A reabertura foi avançada pelo Departamento de Estado norte-americano, depois de ter indicado também planos para abrir uma missão diplomática no norte da Noruega.
A embaixada nas Seychelles faz parte de um esforço para contrariar a crescente influência da China na região do Indo-Pacífico.
Os EUA já estão a erguer uma embaixada nas Maldivas e abriram ou anunciaram planos para abrir outras representações diplomáticas no Pacífico, incluindo Ilhas Salomão, Tonga e Kiribati, de acordo com a agência de notícias Associated Press (AP).
A embaixada dos EUA em Victoria, capital das Seychelles, encerrou em 1996, como parte das medidas de redução de custos após o fim da Guerra Fria.

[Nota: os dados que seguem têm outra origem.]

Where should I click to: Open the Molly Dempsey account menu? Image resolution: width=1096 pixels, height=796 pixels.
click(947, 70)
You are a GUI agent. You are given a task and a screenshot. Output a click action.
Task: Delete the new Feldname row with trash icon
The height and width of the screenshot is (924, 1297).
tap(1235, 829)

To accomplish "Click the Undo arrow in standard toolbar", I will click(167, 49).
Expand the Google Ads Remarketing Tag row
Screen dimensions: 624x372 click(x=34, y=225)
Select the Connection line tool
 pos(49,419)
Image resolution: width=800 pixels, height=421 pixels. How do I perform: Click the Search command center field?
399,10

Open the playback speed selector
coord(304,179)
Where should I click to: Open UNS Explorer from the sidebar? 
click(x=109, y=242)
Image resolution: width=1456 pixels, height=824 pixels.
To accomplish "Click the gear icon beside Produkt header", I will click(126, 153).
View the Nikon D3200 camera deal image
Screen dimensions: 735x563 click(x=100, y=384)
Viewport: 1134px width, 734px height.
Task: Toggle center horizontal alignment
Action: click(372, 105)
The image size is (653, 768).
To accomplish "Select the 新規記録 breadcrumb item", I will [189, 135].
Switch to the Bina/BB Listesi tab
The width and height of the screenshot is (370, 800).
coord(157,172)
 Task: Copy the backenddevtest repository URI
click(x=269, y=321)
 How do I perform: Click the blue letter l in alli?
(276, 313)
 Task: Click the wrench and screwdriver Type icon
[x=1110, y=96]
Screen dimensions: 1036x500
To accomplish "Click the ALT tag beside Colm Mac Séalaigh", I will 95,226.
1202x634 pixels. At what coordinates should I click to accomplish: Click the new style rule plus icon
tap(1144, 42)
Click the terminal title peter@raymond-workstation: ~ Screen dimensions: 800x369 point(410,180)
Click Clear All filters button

Os interesses norte-americanos no arquipélago com 115 ilhas, a cerca de 1.500 quilómetros a leste da África continental, eram tratados pelos diplomatas com base nas Maurícias.
“É o momento certo para elevar a relação para que juntos possamos enfrentar melhor os desafios partilhados e tirar partido de oportunidades mutuamente benéficas”, afirmou, em comunicado, o secretário de Estado dos EUA, Antony Blinken, citado pela AP.
“A nossa busca conjunta de paz, democracia e prosperidade será um farol em toda a África e na região do oceano Índico”, afirmou.